Is Whole of Life Insurance Worth it?
Whole of life insurance is life insurance boiled down to its simplest level – you pay a premium for your policy every month and then when you pass away (no matter when that is), the insurance company pay your family a lump sum to give them financial security.
There are no complicated terms, no strange investment side issues, and no changes in the sum assured. Pay every month, relax with guaranteed cover.
But is life insurance at its best when it’s this simple?
The meaning of life assurance and whole of life assurance
Insurance advisors like to brush off the difference between the words ‘assurance’ and ‘insurance’, often simply saying they are two terms for the same thing, but in this case, that’s not quite accurate.
Assurance comes from the word ‘assure’ which means it is certain to happen. Insurance, on the other hand, means to protect against a possible (but not always certain) thing.
When life insurance is a whole of life policy (WoL), the payout is certain and it is correctly termed life assurance.
This differentiates it from a term-based policy which runs out after a certain number of years – this type of policy should be correctly labelled ‘life insurance’.
Term life insurance is often preferred because of the enticing affordability of the premiums for large levels of payout amounts. In contrast, whole of life policies can seem expensive.
The reason is one of assurance. No matter what happens, your whole of life cover will pay out. Sadly, death is guaranteed and there’s no defined end date to the policy, but the insurance company is committed to pay out, no matter how old you are when you pass away.
A term policy will run out one day – therefore, it is seen somewhat as a gamble by the insurance company – both they and you are hoping that you will outlive the policy and there will never be a payment made on it. Insurance companies can afford to offer enticing premiums based on this gamble. If an accident happens and they have to pay out, then they do financially lose out, but thankfully for everyone involved, most term policies pass without any payment being made.
For a whole of life assurance policy to be financially viable, the premiums must be set high enough to overtake the value of the sum assured before the policy is called upon.
The maths for whole of life policies are quite easy. Simply take the sum assured (the payout amount), divide it by the premium cost and you will see how many months you have to pay before the amount you have paid in is more than you will get out.
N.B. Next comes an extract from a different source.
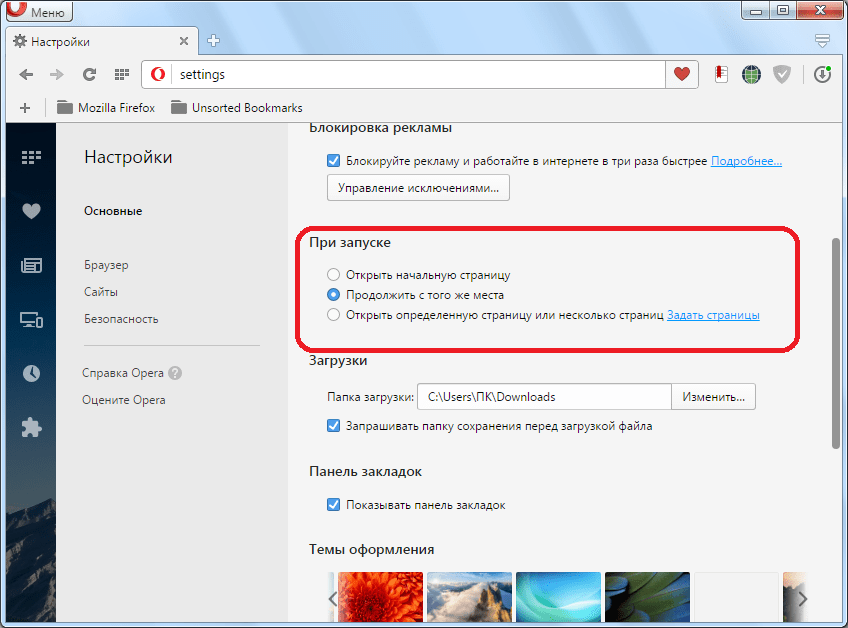
Task: Click the 'Изменить...' download folder button
Action: point(713,397)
For example, if your policy pays out £50,000 and your premium is £100 a month, you will need to pay for 500 months (almost 42 years) before you have paid in enough to make it in the insurance company’s favour. Of course, if you take out the policy at 30, it is very likely that this will happen.
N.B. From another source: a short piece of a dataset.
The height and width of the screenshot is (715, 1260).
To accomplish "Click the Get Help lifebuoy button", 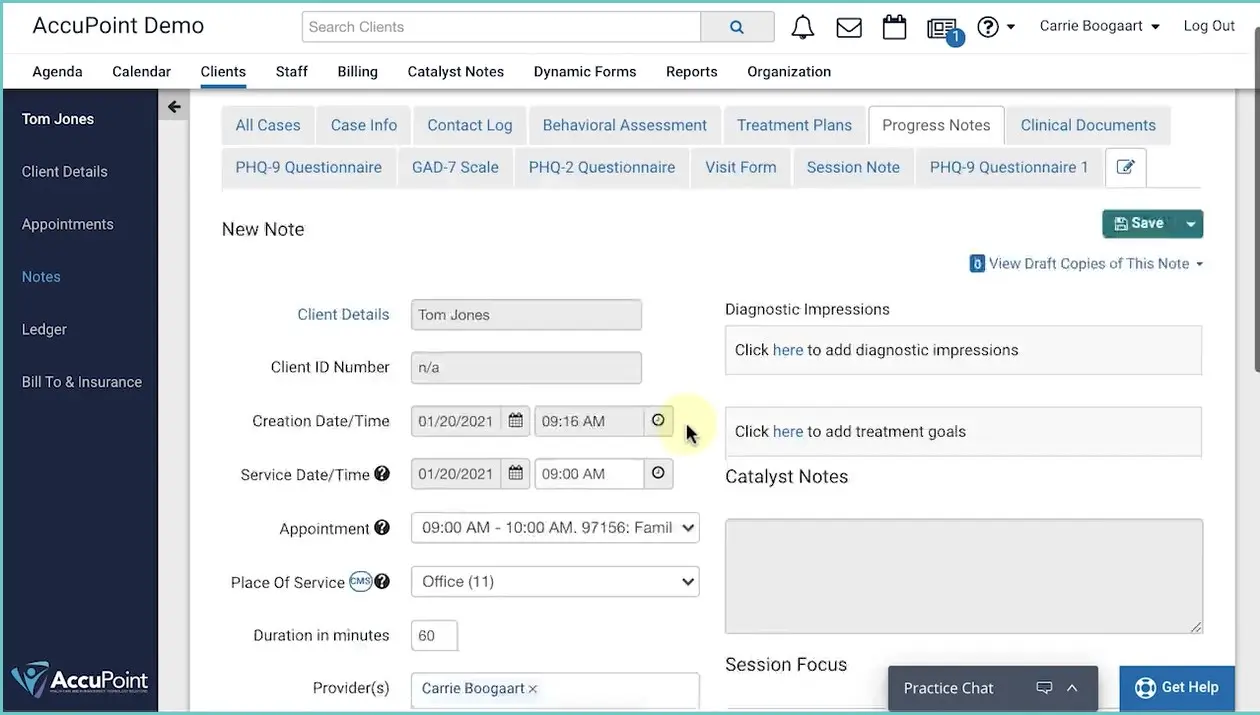I will coord(1177,688).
Life insurance should never really be considered an investment. You are paying for the security of knowing that the money is there for your family in the case of your passing, not because it’s a top-quality savings account.
In the above example, purely by the numbers, it could be argued that the whole of life policy was only worth it if you died before reaching 72, however the truth is that the feeling of security throughout your life is worth the cost alone.
Another way to look at it is with a savings account. If you had paid in £100 per month from your 30th birthday, then at 72 that £50,000 would be there (and you could use it even without dying!). However, if you had been victim of a fatal accident at 40, there would only have been £12,000 for your family in savings, rather than the £50,000 from the policy.
Note that all these examples ignore more complicated factors such as interest or inflation!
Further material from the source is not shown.